## [Objetivo]
Según el fragmento del texto sobre Rubén Darío y Vargas Vila, ¿en qué año aceptó Darío el cargo de cónsul de Colombia en Buenos Aires?

## [Fragmento del texto]
== == ==
«¡Amable enemigo mío!» Por Juan Ramón Falcón

«¡Amable enemigo mío!» Por Juan Ramón Falcón

A partir de la publicación de Azul, en 1888, la notoriedad del poeta nicaragüense Rubén Darío, fue haciendo mella en la vanidad de algunos coetáneos escritores latinoamericano. Uno de ellos fue el colombiano José María Vargas Vila, quien ya era muy conocido por su personalidad controversial; hombre de amistad difícil, con muchos enemigos, irreverente, de incómodas ideas liberales radicales, excelente orador, agitador público, sin pelos en la lengua, enemigo declarado del clero y del imperialismo estadounidense. Vargas Vila, tenía 28 años y Darío 21, eran ambos autodidactas, cada uno con personalidad muy diferente.

La antipatía de Vargas Vila se agudizó cuando Rubén, en 1893, aceptó el cargo de cónsul de Colombia en Buenos Aires, para representar al gobierno de Miguel Antonio Caro, a quien Vargas Vila miraba como el continuador del déspota gobierno de Rafael Núñez Moledo. Lleno de coraje, el colombiano se encargó de desprestigiar en lo posible a Darío, llamándole “poeta cortesano”. Era una época en la que ambos eran enemigos acérrimos.

En 1894, Darío realizó un viaje a New York y aprovechó para conocer al poeta cubano José Martí, quien residía en la ciudad estadounidense y a quien admiraba profundamente. Martí era muy amigo de Vargas Vila y sabía que este, igual que Darío, estaba de pasada por la ciudad, por lo que tuvo la buena intención de propiciar un encuentro entre los dos escritores, pero Vargas Vila, muy molesto, no aceptó.
== == ==
## [Material proporcionado]
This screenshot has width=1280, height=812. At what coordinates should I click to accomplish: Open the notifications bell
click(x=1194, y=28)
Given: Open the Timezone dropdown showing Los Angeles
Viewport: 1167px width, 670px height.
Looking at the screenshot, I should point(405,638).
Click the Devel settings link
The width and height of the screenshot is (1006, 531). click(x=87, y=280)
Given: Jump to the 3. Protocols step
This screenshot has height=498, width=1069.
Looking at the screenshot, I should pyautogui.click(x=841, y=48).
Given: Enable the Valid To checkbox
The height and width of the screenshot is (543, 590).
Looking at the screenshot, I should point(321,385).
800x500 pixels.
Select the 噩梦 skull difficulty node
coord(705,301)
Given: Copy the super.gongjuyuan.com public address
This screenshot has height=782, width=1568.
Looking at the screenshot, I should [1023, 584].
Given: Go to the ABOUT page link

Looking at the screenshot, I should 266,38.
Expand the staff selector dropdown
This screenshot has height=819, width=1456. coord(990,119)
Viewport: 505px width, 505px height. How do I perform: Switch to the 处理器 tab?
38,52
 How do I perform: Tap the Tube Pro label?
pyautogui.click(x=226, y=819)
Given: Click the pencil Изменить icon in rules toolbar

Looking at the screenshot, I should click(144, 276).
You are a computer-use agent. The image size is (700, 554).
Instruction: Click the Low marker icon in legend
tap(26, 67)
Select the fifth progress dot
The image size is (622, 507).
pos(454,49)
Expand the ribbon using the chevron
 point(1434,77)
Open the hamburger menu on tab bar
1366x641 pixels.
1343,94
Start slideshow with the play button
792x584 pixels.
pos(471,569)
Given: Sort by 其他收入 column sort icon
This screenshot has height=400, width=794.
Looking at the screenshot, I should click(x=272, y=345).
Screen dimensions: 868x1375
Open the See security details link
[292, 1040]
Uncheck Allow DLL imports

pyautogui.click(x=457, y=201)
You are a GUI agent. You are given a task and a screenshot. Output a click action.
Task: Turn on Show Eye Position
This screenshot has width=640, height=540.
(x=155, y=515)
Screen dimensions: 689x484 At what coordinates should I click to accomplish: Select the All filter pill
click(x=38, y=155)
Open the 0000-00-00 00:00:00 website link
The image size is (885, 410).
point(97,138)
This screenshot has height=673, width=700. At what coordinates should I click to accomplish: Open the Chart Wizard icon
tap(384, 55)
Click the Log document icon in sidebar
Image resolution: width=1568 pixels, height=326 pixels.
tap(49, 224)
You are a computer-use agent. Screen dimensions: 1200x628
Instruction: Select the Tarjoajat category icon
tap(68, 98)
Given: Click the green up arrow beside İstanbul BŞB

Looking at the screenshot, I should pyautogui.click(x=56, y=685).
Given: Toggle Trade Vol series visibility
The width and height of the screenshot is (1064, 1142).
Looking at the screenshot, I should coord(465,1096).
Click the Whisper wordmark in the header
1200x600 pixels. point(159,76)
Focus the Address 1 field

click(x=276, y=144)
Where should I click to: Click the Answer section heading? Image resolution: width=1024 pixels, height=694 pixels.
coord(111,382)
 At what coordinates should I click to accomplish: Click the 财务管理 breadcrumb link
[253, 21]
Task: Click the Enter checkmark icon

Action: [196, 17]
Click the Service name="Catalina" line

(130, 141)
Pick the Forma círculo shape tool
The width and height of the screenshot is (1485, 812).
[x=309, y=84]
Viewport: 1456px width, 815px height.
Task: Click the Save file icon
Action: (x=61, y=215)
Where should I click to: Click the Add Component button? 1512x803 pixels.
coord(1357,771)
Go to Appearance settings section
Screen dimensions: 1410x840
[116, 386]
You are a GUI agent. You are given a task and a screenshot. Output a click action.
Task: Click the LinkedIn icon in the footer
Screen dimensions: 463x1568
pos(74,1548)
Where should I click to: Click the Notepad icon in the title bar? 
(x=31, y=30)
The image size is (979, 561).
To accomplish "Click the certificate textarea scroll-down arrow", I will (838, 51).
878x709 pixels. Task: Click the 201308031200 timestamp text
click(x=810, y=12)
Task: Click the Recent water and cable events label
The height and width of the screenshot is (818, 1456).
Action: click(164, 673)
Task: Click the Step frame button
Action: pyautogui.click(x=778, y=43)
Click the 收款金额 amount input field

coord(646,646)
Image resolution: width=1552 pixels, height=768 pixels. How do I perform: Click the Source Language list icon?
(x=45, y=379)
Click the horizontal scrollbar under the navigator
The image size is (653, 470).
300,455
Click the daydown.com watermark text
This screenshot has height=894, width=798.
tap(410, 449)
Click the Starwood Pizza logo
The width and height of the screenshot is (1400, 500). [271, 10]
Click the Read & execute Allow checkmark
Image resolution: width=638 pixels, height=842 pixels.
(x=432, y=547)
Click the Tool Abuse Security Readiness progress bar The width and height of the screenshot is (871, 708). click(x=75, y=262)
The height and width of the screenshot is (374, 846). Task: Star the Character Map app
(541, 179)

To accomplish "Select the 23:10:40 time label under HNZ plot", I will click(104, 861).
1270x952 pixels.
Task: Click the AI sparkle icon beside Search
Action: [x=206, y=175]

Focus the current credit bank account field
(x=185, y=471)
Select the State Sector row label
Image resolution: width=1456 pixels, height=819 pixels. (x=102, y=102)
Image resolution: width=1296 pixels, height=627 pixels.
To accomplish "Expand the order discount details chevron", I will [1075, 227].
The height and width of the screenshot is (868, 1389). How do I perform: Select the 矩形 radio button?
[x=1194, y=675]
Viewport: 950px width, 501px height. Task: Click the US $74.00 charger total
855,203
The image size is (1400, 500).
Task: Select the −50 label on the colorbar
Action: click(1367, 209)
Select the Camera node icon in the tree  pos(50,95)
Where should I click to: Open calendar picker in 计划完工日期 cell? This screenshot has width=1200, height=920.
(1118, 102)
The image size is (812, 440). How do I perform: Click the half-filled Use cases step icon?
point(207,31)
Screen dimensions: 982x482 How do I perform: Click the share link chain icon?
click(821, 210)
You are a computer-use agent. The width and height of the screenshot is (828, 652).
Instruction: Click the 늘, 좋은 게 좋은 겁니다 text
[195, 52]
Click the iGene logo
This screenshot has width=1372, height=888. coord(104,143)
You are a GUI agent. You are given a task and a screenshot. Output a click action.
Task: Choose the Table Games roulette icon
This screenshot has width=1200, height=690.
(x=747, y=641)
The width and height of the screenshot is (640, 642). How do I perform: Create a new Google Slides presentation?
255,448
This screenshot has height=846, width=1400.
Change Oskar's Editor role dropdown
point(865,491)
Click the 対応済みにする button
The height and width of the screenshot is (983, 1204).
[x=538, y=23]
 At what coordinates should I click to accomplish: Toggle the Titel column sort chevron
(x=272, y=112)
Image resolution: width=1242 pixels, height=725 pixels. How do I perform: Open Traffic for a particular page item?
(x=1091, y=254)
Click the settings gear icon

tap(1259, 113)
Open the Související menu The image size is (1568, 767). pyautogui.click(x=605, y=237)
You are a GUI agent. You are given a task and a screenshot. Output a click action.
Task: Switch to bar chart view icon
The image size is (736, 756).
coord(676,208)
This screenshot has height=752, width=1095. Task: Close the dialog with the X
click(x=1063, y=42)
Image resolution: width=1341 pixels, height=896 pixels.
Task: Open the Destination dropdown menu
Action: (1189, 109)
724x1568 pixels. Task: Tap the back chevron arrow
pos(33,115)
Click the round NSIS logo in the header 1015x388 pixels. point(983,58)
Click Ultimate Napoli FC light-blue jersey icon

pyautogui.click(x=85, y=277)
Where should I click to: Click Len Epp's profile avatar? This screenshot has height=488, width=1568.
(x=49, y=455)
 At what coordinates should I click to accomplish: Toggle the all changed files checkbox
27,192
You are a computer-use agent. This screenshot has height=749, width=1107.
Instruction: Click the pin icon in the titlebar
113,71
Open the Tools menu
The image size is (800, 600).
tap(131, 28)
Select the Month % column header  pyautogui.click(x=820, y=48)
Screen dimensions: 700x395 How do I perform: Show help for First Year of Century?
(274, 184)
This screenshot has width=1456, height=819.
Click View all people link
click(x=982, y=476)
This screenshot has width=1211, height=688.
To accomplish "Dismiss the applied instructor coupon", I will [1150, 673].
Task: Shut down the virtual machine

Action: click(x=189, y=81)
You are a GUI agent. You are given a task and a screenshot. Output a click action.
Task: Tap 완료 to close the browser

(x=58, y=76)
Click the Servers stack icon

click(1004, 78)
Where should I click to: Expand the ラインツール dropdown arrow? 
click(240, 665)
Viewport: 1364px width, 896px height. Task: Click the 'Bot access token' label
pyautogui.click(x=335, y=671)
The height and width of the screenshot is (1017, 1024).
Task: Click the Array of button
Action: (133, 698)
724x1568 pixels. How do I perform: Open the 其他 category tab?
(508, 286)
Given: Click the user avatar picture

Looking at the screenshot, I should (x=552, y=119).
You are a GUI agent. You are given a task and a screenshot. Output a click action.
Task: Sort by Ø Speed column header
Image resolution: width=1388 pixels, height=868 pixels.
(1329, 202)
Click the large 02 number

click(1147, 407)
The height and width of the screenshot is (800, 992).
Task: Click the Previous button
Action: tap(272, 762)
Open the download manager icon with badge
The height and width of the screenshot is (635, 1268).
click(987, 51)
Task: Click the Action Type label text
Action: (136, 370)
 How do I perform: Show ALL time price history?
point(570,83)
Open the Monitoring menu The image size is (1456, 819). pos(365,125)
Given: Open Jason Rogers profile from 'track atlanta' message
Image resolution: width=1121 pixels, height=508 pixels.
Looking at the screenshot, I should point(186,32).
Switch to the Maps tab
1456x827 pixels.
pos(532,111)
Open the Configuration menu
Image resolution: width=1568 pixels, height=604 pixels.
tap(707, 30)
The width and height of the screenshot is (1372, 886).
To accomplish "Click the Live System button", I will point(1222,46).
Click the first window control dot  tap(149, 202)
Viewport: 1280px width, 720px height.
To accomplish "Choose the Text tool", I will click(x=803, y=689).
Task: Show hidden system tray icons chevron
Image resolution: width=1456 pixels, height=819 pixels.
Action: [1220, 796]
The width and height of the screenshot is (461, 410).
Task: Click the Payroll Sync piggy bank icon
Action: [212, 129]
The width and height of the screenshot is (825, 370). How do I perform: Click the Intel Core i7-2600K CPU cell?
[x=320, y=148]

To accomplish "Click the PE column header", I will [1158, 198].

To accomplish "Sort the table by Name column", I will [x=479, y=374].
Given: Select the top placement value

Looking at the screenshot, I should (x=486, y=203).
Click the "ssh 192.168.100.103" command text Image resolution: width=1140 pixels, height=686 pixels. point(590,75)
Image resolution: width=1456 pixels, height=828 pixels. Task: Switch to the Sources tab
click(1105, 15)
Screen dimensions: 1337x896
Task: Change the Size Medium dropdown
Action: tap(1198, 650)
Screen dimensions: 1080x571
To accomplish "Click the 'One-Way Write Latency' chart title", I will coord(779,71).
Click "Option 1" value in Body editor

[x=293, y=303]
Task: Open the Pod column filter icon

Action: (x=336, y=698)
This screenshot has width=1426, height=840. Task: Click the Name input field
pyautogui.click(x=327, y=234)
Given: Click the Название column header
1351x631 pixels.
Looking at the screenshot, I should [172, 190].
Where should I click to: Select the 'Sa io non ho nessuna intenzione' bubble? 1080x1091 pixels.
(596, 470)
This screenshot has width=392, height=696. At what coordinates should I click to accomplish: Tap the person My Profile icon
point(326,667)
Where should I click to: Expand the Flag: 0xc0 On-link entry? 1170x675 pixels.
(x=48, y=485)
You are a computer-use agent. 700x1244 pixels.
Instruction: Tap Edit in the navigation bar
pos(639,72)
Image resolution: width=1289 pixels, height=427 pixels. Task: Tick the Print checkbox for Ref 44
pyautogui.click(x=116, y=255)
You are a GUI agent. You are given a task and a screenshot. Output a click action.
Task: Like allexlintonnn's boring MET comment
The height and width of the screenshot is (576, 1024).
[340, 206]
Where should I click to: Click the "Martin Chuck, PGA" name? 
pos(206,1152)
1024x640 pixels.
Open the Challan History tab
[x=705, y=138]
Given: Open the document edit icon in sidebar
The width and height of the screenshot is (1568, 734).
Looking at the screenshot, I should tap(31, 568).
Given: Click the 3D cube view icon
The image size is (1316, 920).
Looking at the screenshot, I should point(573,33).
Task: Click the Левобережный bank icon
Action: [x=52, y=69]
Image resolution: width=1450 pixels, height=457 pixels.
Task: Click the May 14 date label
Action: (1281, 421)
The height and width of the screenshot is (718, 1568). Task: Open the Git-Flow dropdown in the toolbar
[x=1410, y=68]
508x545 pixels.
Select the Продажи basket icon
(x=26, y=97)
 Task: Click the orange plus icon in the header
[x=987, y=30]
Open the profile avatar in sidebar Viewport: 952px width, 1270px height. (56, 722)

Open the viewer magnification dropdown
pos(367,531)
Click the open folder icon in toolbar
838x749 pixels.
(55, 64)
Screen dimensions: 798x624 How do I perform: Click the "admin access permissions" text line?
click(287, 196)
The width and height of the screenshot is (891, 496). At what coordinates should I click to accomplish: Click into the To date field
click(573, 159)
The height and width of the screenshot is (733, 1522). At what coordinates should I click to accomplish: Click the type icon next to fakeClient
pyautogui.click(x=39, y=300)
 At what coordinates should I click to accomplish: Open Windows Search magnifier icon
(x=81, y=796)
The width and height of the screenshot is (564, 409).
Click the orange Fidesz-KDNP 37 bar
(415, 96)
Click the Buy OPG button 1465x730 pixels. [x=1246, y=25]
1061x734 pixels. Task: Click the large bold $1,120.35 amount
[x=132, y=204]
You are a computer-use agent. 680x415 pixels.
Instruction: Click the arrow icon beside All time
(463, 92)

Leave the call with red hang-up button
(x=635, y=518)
== == ==
## [Resultado final]
En 1893.